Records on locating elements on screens
↓↓↓

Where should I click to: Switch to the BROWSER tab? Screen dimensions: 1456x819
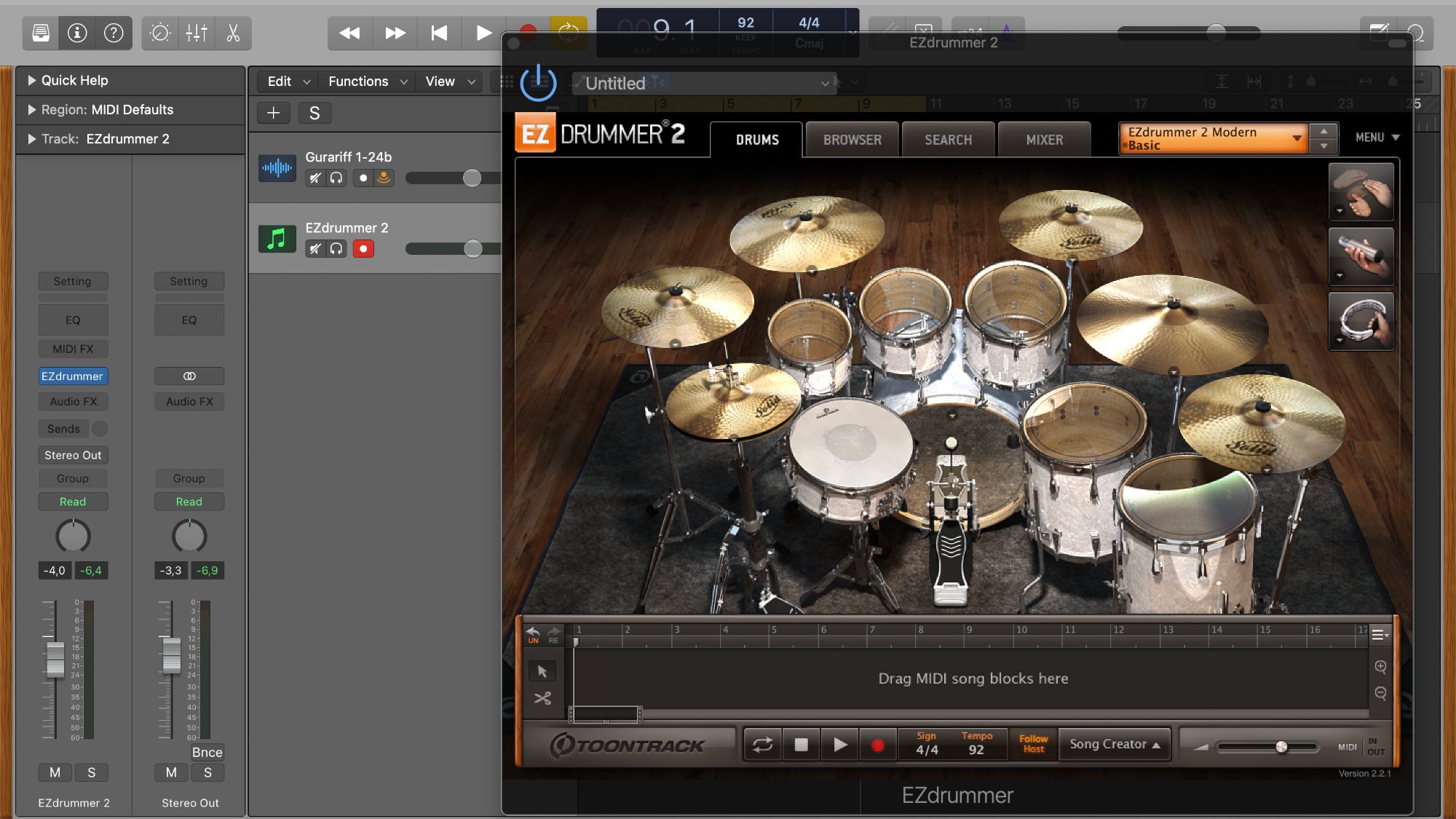852,140
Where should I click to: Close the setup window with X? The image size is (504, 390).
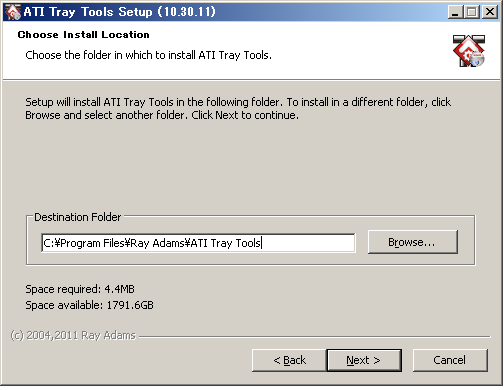click(490, 12)
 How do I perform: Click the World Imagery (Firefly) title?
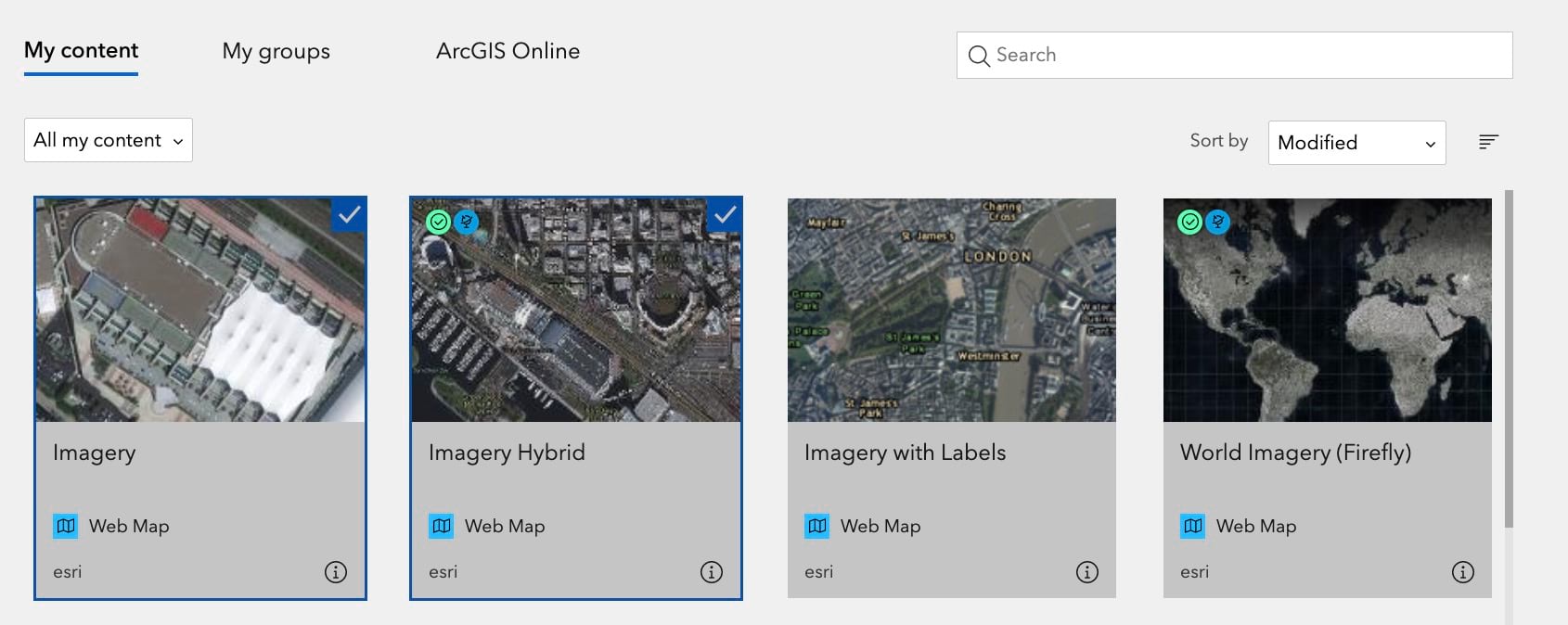(1295, 453)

↑↑↑

*Requirement:* Copy all of the items above word for word, leaving out the pictures.

*Solved problem:*
Where should I click to: Switch to the BROWSER tab? Screen dimensions: 1456x819
852,140
Where should I click to: Close the setup window with X? The image size is (504, 390).
click(490, 12)
 How do I perform: Click the World Imagery (Firefly) title?
(1295, 453)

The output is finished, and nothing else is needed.